Saí esbaforida naquele dia. Apressei-me pelas escadas abaixo, cruzei com um vizinho que não consigo descrever e deixei escapar um "bom dia, como vai?". Nem dei importância à ausência do seu feedback! Sabia ir encontrar um dia agitado depois da porta do prédio, e não me podia deter em hesitações.
Enquanto descia a avenida e analisava o meu reflexo nas montras das lojas, não fosse ter trajado algo do lado do avesso, tropecei nuns quantos rostos familiares. A eles sorri e questionei "passou bem?". Alguns espécimes mais distraídos responderam em gestos mecânicos.

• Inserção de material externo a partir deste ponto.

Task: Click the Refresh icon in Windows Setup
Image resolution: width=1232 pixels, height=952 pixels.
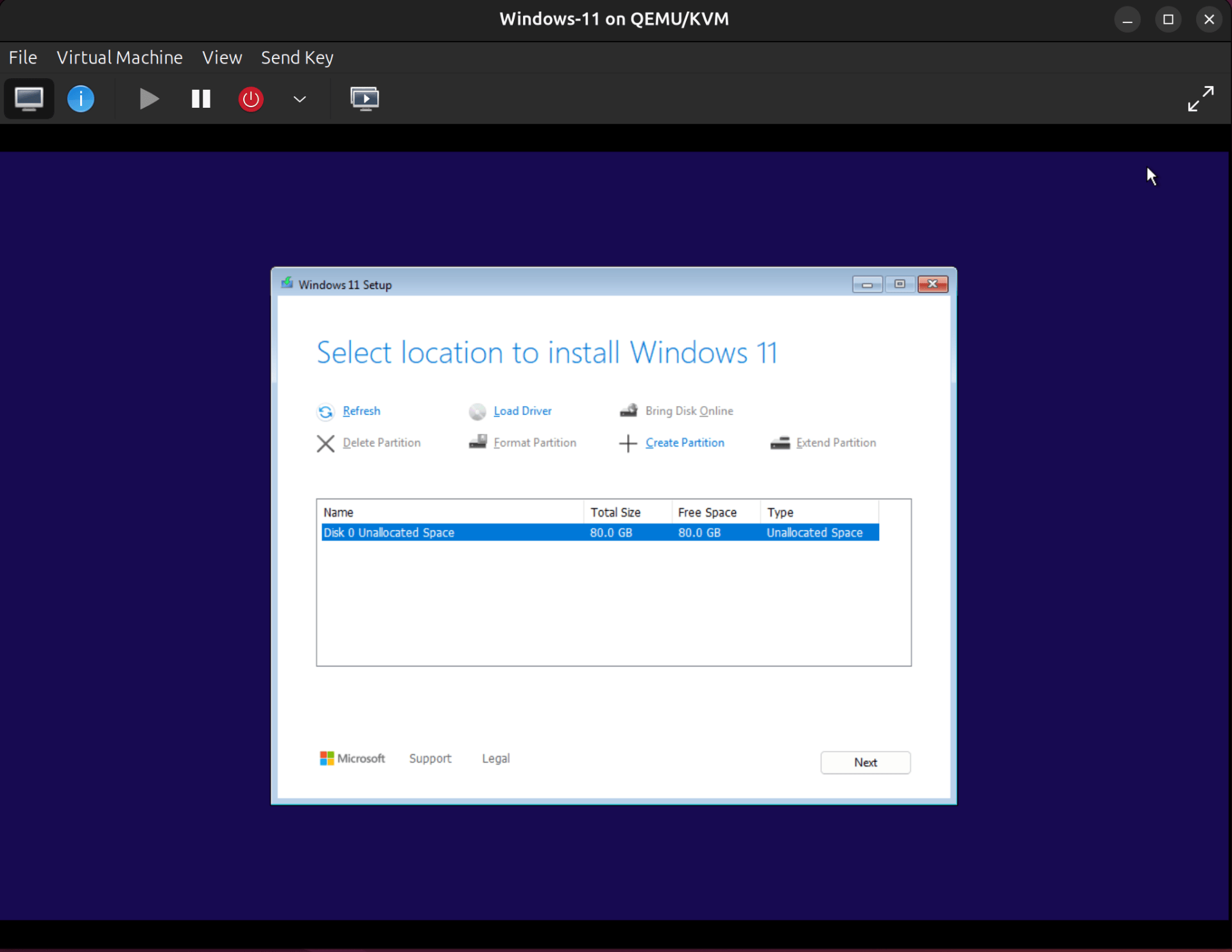Action: point(325,411)
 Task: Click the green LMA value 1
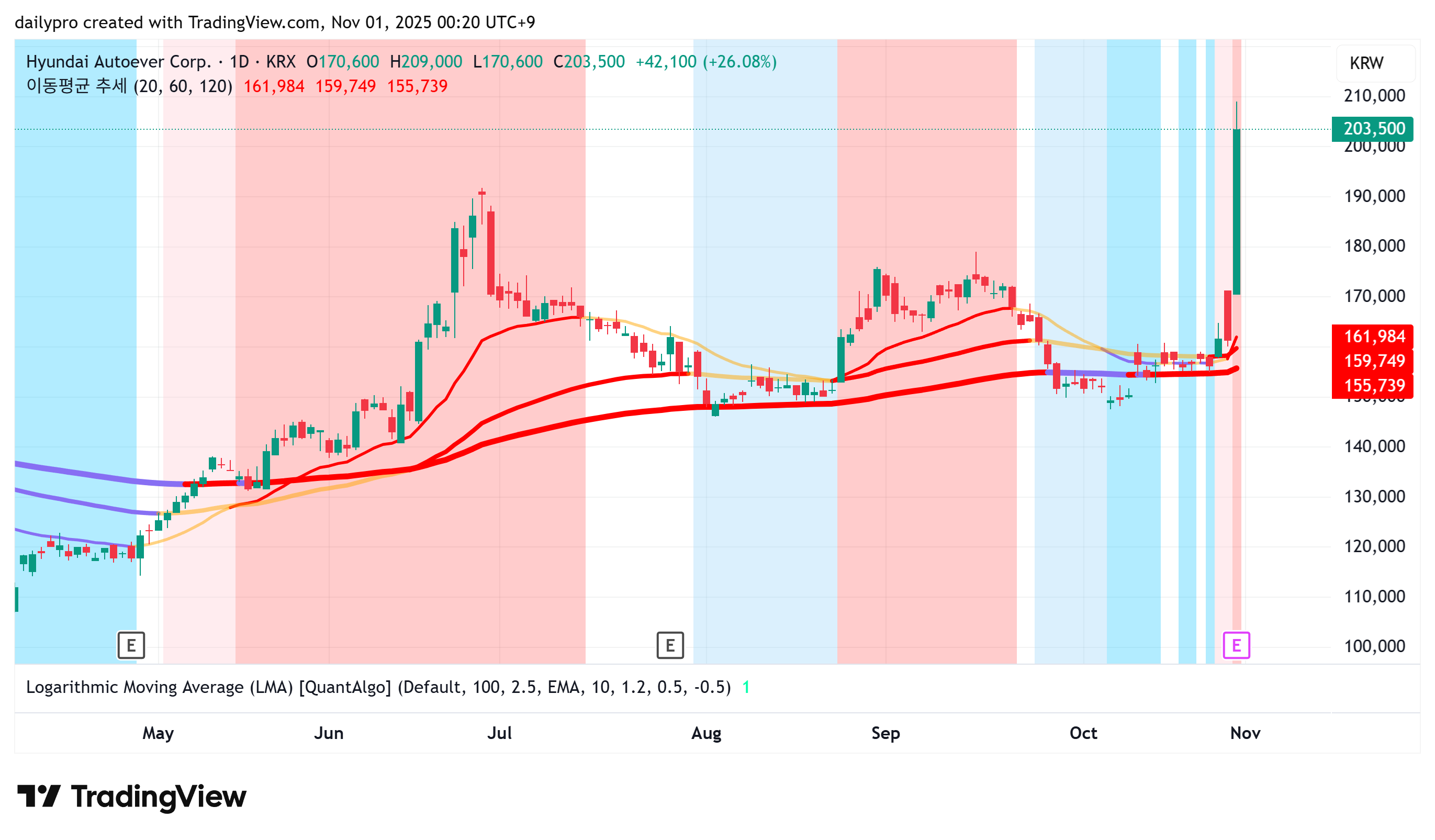coord(746,687)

Talvez até nem me tenham notado.
Outros conhecidos, menos desatentos, devolveram-me a questão com a devida direcção, mas na verdade eu também não lhes ofereci qualquer resposta.

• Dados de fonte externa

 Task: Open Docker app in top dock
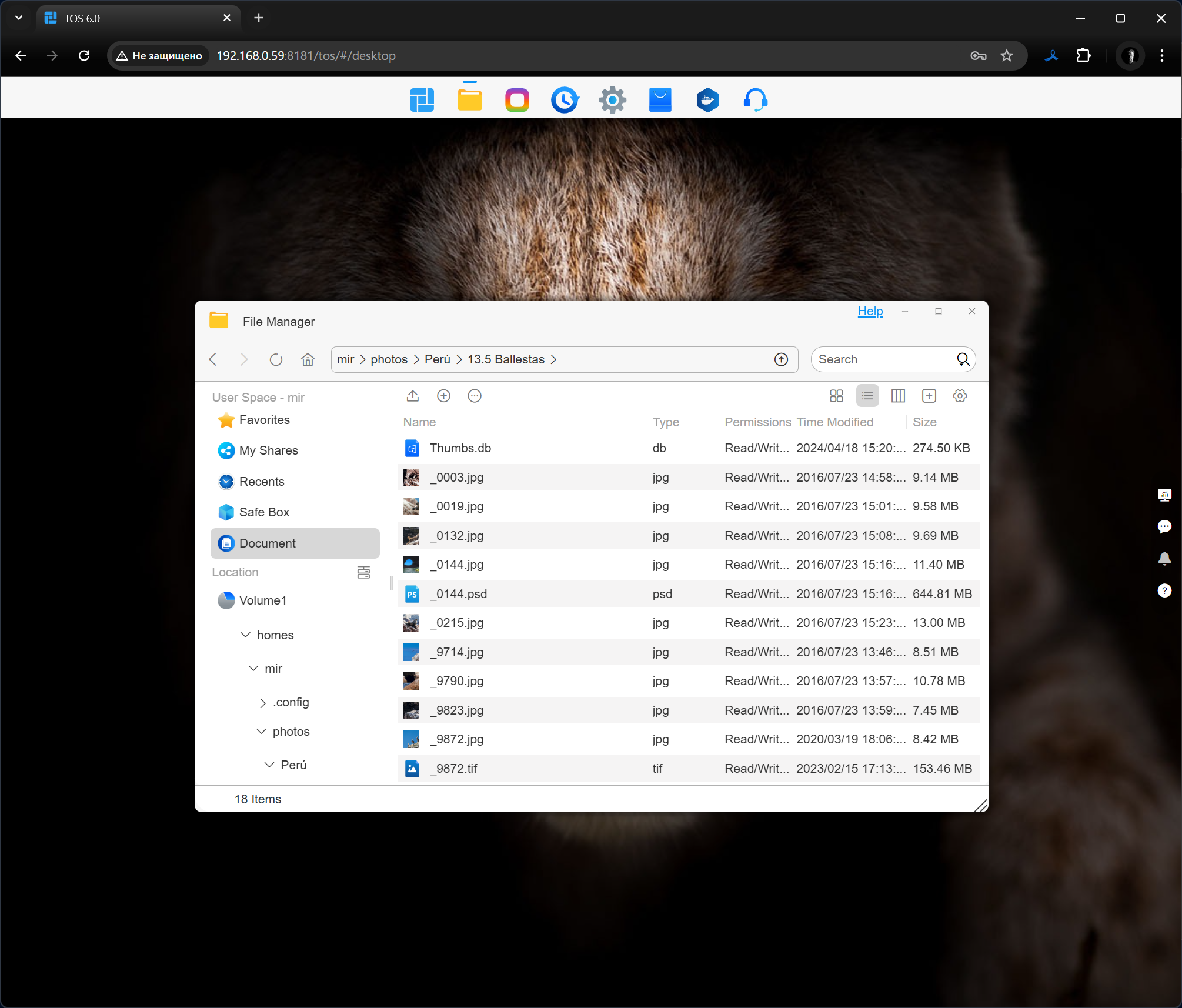click(707, 100)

Quando começava a reflectir que naquela manhã ainda não me tinha aberto ao mundo, ou recebido um sinal da sua abertura para comigo, algo fez-me despertar numa maior clarividência. Já quase a chegar ao local de trabalho, avistei a Ana. Sustive-me por alguns segundos na ponderação das minhas obrigações sociais e escolhi esperar para lhe dar um "olá".
Assim que percebeu a minha presença, rasgou o sorriso e acelerou o passo. Enquanto nos cumprimentávamos, deixei escapar um natural "estás boa?", quando quase em simultâneo recebia a questão "como estás?". Em frases apressadas e atropeladas contei-lhe do projecto em que estava envolta e de como andava tão realizada, quanto cansada.
De sorriso solidário, a Ana afagou o meu ânimo com algumas palavras de força e falou-me de si. Entre relatos e histórias breves dos seus sucessos pessoais e profissionais, percebi no seu júbilo quão cristalina estava a sua aura.
Não despendi mais do que dez dos meus preciosos minutos e acabei aquele deleitoso encontro com um suspiro sorridente invejavelmente invejoso. Fiquei feliz pela minha amiga! Mas acima de tudo fiquei surpreendida pelo carácter rejuvenescedor daquela troca de palavras.
Quando me sentei à secretária para começar a organizar o trabalho daquele dia, já nada me soava a aborrecido ou fastidioso! Foi então que fui assaltada por uma questão concreta do meu subconsciente:
Em que altura da nossa vida somos forçados a voltar-nos para o nosso umbigo, acreditando que nunca há tempo para mimar as nossas afeições, ao invés de realmente desejar uma resposta quando saudamos alguém?